Another drawback is the time involved in creating the images used to generate circuit board design data. In one study, a Versa 510 X-ray machine was used to image a 6 layer board, measuring about 5 × 8 in - the imaging and processing of the cloud data took over 18 hours to complete. By comparison, destructive reverse engineering can produce high resolution, calibrated optical images of the same 6 layer board in under 2 hours at very low cost by a skilled operator.

===Flying probe test===
Often, a flying probe test machine (FPT machine) can also be used to generate data from a circuit board. Unlike destructive methods, with this process the PCB can generally be reused. But the only output from this process is a list of connections between surface pads on the board, also known as a netlist.

The netlist is entirely dependent on the electrical connectivity of the PCB. If a PCB has become damaged or delaminated over the course of its life-cycle, it is possible that either via barrels or the copper traces have become broken, and if the damage occurs on the inner layers of the PCB, the FPT operator will have no way to know about the damage. The resulting netlist will reflect the breaks in the track, and should not be used to produce a schematic or additional boards. Additionally, a netlist is a fairly narrow data format that only provides insight into whether different component pins are connected or not. There is no information about the internal geometries of the copper circuits, which are crucial to proper functionality of radio emitting circuits, or circuits with differential signalling. It is impossible to create an identical PCB using this method. These drawbacks mean that this method is generally reserved for the creation of schematics or for troubleshooting and repair purposes.

===Films===
Before the digital age of data processing and storage, PCB designers created and stored the designs on Mylar/BoPET drafting films, which were used in the photo-resistive fabrication process for circuit boards. These films were oftentimes the only copy of the design data for the board. While their primary use was in the manufacturing of PCBs they also doubled as their own storage media. Ultimately these films can disintegrate with time and use, so the design must be imaged and converted to vector formatting in order to be used for future fabrication. The reverse engineering of film sets is roughly the same process as reverse engineering a PCB - each layer is imaged, and Gerber/vector data is created for the different circuit layers.

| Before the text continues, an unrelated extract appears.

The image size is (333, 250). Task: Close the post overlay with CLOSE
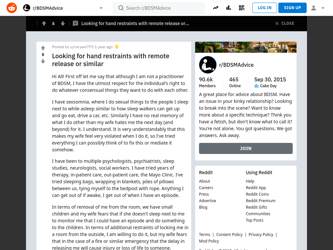pos(285,23)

==Final outputs and reproduction ==
Whether the board is reverse engineered using a destructive or non-destructive method, the result is that a netlist is obtained. While the netlist itself cannot be used to create an identical replacement, it can be used to generate supporting data for the board like a schematic. Whereas a netlist is a simple ASCII-based text file that simply lists all of the connections of the board, a PCB Schematic relays the same information in a more visual manner.

In addition, a schematic can be merged with the bill of materials (BOM) and component pick and place data to further enhance its usability in troubleshooting scenarios, or can be used as a base for the design of a brand new PCB. If a destructive RE process has been used or images for all PCB layers have been captured using X-ray imaging, the resulting data should include not only a netlist, BOM, and/or Schematic, but also a complete graphical layout of the copper layers of the board. This data can be represented in a vast number of different formats, but the most common data formats created in the reverse engineering process include the following:

- Circuit layers (Gerber RS274x, IPC-2581 or ODB++)
- Soldermask and solderpaste/stencil cut files (Gerber RS274x)
- Drill files (Excellon II/ASCII and/or Gerber RS274x)
- Plated and NonPlated Through-holes (Excellon II/ASCII)
- Per-layer Blind/Buried Drills (Excellon II/ASCII)
- Component Centroid/Pick-and-place data (ASCII) and component pinouts
- Component Netlist (IPC-D-356/ASCII)
- BOM (Spreadsheet)
- Schematics (PDF, Cadence Allegro, OrCAD, Altium, PADS, and other proprietary formats commonly available)

The data produced in the reverse engineering process can be immediately sent to a PCB manufacturer for fabrication of replica/"clone" PCBs, or be used for creation of supporting documents.